**VORGEGEBENER TEXT**

++++++++++

Im Zuge des Klimawandels verändert sich auch das Klima der Tropen. Für das Amazonasgebiet bedeutet dies, dass das normale warmfeuchten Klima häufiger durch Trockenperioden unterbrochen wird. In den Jahren 2005 und 2010 erlebte das Amazonasbecken zwei besonders starke Dürren. Erste Studien deuteten darauf hin, dass dabei vermehrt Bäume starben und auch die CO2-Aufnahme des Regenwalds messbar absank. Was dabei aber auf der Ebene der einzelnen Bäume geschieht und wie dies das Wachstum und den Kohlenstoffkreislauf des Waldes beeinflusst, blieb unklar, wie Christopher Doughty von der University of Oxford und seine Kollegen erklären. Ihre Langzeitstudie schließt nun diese Lücke. Denn sie beruht auf Daten, die die Forscher im Laufe von drei Jahren in 13 verschiedenen Waldstücken in drei verschiedenen Ländern im Amazonasbecken erhoben haben.

++++++++++

**DATEN**
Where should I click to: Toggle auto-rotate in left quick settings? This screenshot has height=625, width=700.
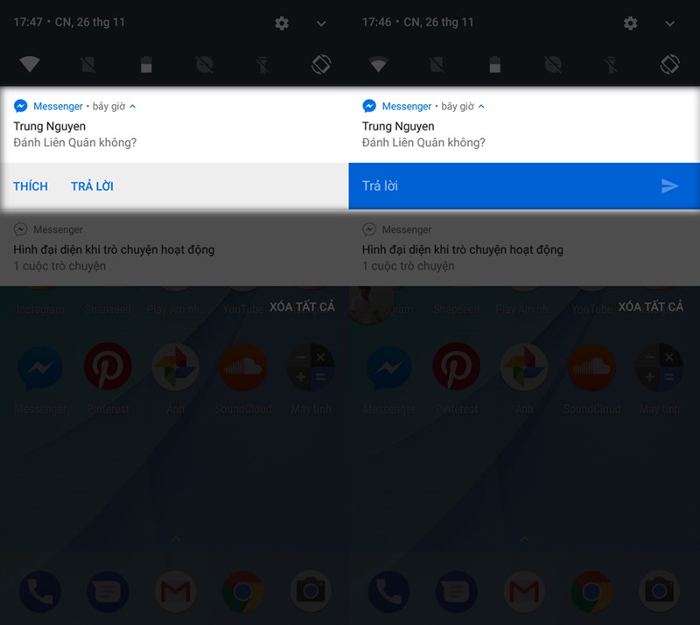(321, 64)
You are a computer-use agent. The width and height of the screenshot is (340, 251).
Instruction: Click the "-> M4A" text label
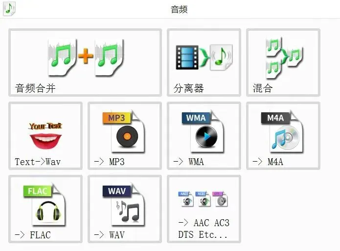(x=268, y=162)
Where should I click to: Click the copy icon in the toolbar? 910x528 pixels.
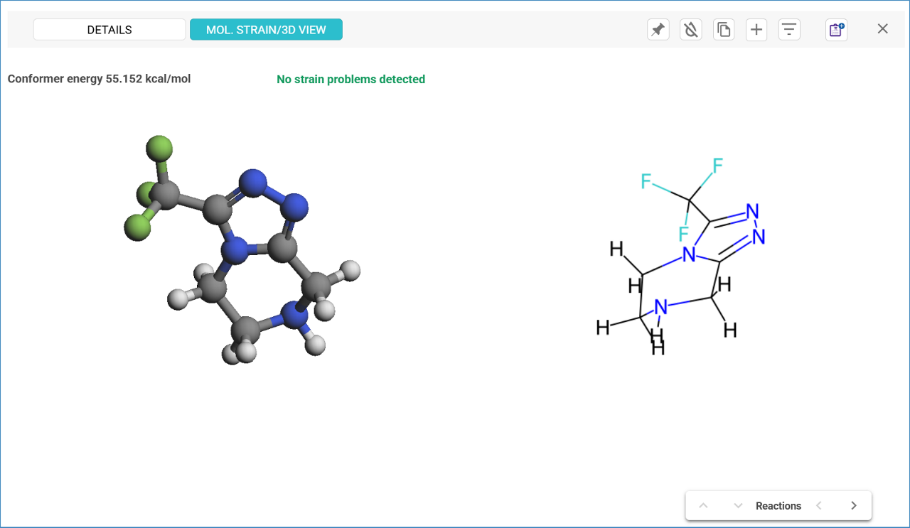[724, 30]
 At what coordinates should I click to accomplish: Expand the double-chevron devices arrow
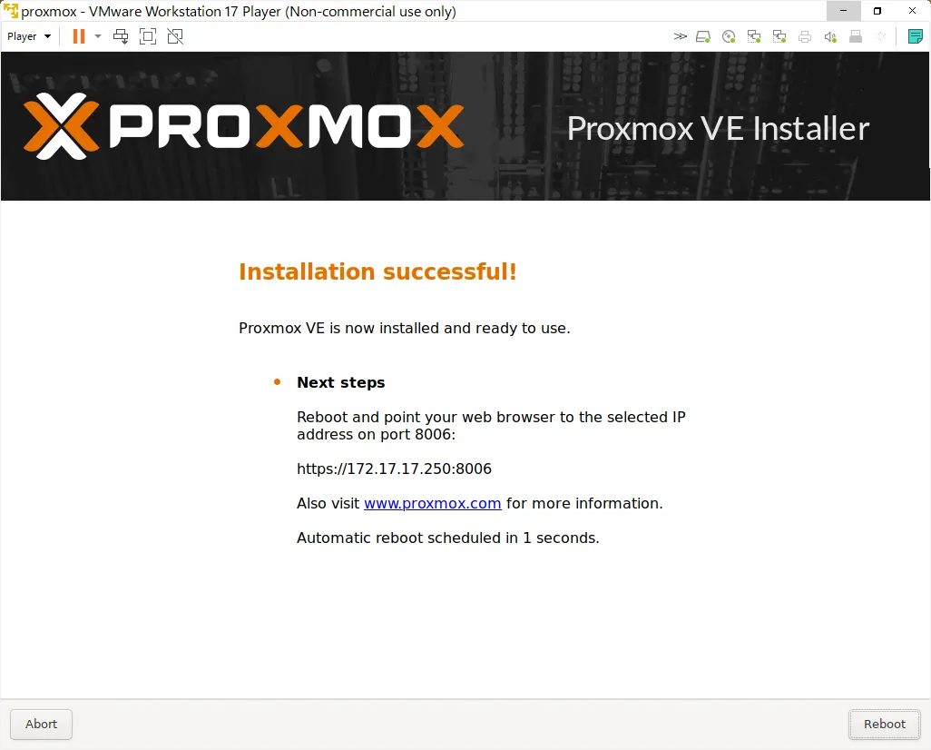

++++++++++

**AUFGABE**
Schreiben Sie den Text über den Amazonas-Regenwald neu, beginnend mit "Im Zuge des" und weiter bis einschließlich "Amazonasbecken erhoben haben.", und ersetzen Sie dabei "Dürren" durch "Trockenzeiten".

**LÖSUNG**
Im Zuge des Klimawandels verändert sich auch das Klima der Tropen. Für das Amazonasgebiet bedeutet dies, dass das normale warmfeuchten Klima häufiger durch Trockenperioden unterbrochen wird. In den Jahren 2005 und 2010 erlebte das Amazonasbecken zwei besonders starke Trockenzeiten. Erste Studien deuteten darauf hin, dass dabei vermehrt Bäume starben und auch die CO2-Aufnahme des Regenwalds messbar absank. Was dabei aber auf der Ebene der einzelnen Bäume geschieht und wie dies das Wachstum und den Kohlenstoffkreislauf des Waldes beeinflusst, blieb unklar, wie Christopher Doughty von der University of Oxford und seine Kollegen erklären. Ihre Langzeitstudie schließt nun diese Lücke. Denn sie beruht auf Daten, die die Forscher im Laufe von drei Jahren in 13 verschiedenen Waldstücken in drei verschiedenen Ländern im Amazonasbecken erhoben haben.